CONSIGNE :: Dites si chacune des affirmations suivantes est conforme à l'entretien sur le groupe Spontus, ci-dessous, en répondant par oui ou par non et en citant mot pour mot le passage décisif. 1. Le groupe a été créé en 1996. 2. Le premier CD a été enregistré après une rencontre au festival de Monterfil. 3. D'après la personne interrogée, l'ambiance des festou-noz de l'époque était très différente de celle d'aujourd'hui.

TEXTE DE LA PAGE ::
* * * * *

Spontus fête ces 20 ans cette année. Pouvez-vous revenir un peu sur la création du groupe ?
Et oui, 20 ans cette année. Le groupe a été créé en 1996 à l’occasion du Concours interlycée de Lannion. Nous étions avec Erwan Bérenguer au lycée à Auray. On jouait l’été sur les marchés, pour faire la manche… on faisait plutôt du blues, harmonica/guitare ! Mais je jouais aussi dans les pardons, les kermesses, et en fest-noz avec Alan, mon frère. Et puis, il y avait les frangins Le Bozec avec qui on avait l’occasion de faire de la musique régulièrement.
Quand on a vu qu’il y avait un concours pour les lycéens, on s’est dit, « on va faire un groupe » on a appelé Ronan, l’ainé des frères Le Bozec, et on s’est retrouvé un mercredi après midi à la salle polyvalente de Mériadec. L’année d’après, on a commencé à jouer avec Pascal Kermorvant, et en 1998 Yann Le Bozec à rejoint le groupe. Très vite on s’est retrouvé à jouer beaucoup à cette période. C’était assez stimulant on était tous les 6 à fond dans « la musique trad », de différentes manières. Quand on n’était pas au fest-noz pour jouer, on y était pour écouter les musiciens et faire la java. Mais on aimait aussi aller écouter les concours de sonneurs, on se retrouvait pour faire des bœufs à « la grande auberge »…
On suivait des stages ensemble, on donnait des cours ensembles … Bref, il y’avait une grosse émulation. Et il y avait aussi pas mal d’autre « jeunes » groupes dans notre coin à l’époque… En 1998, Ronan Guéblez nous a présenté Henri Prigent de Gwenael Henri de An Naer Production, lors du festival de Monterfil. Et on a enregistré un premier CD.
Peu de temps après Erwan est devenu professionnel. On a alors vraiment adopté un fonctionnement de groupe professionnel.
Quelle était l’ambiance des festou-noz de l’époque?
La même que celle aujourd’hui !
Franchement, on a toujours alterné les dates, on joue sur des charrettes avec 3 micros et un retour, avec celles dans des grands festivals. On a aussi toujours joué pour des amateurs de danse, qui ne viennent là que pour danser (avec leur bouteille d’eau sous le bras), et on a toujours aimé passer du temps avec les mecs du coin à la buvette avant, pendant et après le bal. C’est super difficile de généraliser et de revenir sur une période quand on a eu une impression de continuité … on n’a jamais arrêté de jouer, de travailler nos instruments, de composer, d’écouter du collectage, de faire danser … Je sais bien que certains parle d’un age d’or du fest-noz, de cycles, mais franchement, c’est normal que ça évolue, que les pratiques changent avec le public qui se renouvelle, les gens qui vieillissent, qui ont des enfants … ou les jeunes retraités qui reprennent goût à sortir !
Qu’est ce que ça serai chiant si c’était la même chose tous les samedi depuis 20 ans !
Il y a tout de même des danseurs qu’on voit souvent depuis 20 ans. On ne les connait pas forcément mais on les voit danser. Parfois on ne les croise pas pendant un an ou deux, et puis on les voit à nouveau …
Beaucoup de choses ont changé depuis, sur la scène fest-noz et dans Spontus également. Comment expliquer la longévité du projet?

* * * * *

LIGNES DE DONNÉES ::
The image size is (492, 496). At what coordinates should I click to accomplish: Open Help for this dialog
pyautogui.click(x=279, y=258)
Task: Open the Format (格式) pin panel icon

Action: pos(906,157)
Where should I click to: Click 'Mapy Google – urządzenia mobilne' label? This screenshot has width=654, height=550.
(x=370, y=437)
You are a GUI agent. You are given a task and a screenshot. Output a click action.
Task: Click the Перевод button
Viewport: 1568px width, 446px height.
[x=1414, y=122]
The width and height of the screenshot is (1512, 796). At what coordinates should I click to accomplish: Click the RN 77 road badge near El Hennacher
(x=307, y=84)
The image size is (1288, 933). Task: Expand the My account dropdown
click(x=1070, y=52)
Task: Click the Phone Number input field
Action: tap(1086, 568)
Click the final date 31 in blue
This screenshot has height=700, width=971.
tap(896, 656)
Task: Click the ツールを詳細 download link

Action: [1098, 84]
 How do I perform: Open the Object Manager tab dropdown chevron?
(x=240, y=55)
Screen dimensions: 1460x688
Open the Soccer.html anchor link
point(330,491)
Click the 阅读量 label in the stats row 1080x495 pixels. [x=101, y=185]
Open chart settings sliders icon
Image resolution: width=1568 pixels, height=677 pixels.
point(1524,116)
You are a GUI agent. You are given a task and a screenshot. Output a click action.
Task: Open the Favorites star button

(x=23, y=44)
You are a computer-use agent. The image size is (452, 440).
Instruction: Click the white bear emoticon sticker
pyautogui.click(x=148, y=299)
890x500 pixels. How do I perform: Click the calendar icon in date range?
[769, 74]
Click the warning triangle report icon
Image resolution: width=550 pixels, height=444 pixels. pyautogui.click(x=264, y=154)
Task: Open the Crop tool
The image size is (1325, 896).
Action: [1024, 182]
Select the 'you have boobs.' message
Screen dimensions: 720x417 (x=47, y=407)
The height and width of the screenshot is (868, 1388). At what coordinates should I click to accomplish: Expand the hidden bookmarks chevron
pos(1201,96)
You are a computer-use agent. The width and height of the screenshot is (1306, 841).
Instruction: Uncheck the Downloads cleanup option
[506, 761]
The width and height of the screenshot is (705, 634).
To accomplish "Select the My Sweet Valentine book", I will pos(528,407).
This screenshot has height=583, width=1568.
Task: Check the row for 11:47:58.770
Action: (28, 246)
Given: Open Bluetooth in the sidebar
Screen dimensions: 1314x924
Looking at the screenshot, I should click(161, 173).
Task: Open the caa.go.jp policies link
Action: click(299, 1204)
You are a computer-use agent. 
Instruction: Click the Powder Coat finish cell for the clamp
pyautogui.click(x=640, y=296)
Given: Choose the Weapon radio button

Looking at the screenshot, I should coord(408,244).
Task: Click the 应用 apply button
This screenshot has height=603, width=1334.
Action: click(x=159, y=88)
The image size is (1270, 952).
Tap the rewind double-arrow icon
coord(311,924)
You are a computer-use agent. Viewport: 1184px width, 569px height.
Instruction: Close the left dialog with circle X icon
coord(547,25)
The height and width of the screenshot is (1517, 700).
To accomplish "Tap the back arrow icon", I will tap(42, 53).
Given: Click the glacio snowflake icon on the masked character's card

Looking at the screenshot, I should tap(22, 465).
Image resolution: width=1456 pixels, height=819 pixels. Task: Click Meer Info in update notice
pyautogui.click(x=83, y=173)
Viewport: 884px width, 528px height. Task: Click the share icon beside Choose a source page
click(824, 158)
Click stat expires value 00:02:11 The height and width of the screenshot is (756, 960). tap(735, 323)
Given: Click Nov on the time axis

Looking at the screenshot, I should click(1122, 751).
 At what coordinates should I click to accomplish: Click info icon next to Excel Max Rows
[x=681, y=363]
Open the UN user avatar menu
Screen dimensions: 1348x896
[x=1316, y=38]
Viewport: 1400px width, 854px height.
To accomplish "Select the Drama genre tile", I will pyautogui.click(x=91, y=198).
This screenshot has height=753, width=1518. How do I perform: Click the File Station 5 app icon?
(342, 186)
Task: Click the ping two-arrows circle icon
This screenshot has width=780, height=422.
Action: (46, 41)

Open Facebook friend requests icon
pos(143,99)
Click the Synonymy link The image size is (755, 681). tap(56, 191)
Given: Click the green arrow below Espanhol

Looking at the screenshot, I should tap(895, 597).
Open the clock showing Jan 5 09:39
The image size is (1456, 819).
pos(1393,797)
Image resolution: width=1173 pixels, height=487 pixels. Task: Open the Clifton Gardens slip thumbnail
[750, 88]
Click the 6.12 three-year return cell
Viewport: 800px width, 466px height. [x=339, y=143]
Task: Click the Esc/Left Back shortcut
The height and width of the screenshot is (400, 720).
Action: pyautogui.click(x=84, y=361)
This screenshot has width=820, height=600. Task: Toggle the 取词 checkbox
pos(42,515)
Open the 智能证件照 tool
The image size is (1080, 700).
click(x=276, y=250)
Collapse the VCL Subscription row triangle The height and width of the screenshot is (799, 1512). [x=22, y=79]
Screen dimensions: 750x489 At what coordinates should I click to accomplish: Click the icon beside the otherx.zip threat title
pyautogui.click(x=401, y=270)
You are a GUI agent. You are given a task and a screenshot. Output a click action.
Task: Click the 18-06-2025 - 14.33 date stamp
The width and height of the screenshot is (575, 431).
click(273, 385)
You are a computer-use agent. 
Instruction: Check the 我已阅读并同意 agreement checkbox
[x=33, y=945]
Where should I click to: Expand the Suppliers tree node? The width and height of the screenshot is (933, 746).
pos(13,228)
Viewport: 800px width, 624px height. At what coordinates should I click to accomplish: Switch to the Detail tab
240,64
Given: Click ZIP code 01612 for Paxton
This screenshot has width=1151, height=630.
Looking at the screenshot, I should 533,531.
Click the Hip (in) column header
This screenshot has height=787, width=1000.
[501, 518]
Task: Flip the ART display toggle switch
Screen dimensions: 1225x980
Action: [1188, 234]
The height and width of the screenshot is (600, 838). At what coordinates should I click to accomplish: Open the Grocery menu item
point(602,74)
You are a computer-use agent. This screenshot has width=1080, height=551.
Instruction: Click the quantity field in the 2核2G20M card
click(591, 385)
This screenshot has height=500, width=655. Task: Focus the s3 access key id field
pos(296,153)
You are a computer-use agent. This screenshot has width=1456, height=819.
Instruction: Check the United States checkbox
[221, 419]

* * * * *

TRAVAIL RÉALISÉ ::
1. Oui : « Le groupe a été créé en 1996 à l’occasion du Concours interlycée de Lannion. »
2. Oui : « lors du festival de Monterfil. Et on a enregistré un premier CD. »
3. Non : « La même que celle aujourd’hui ! »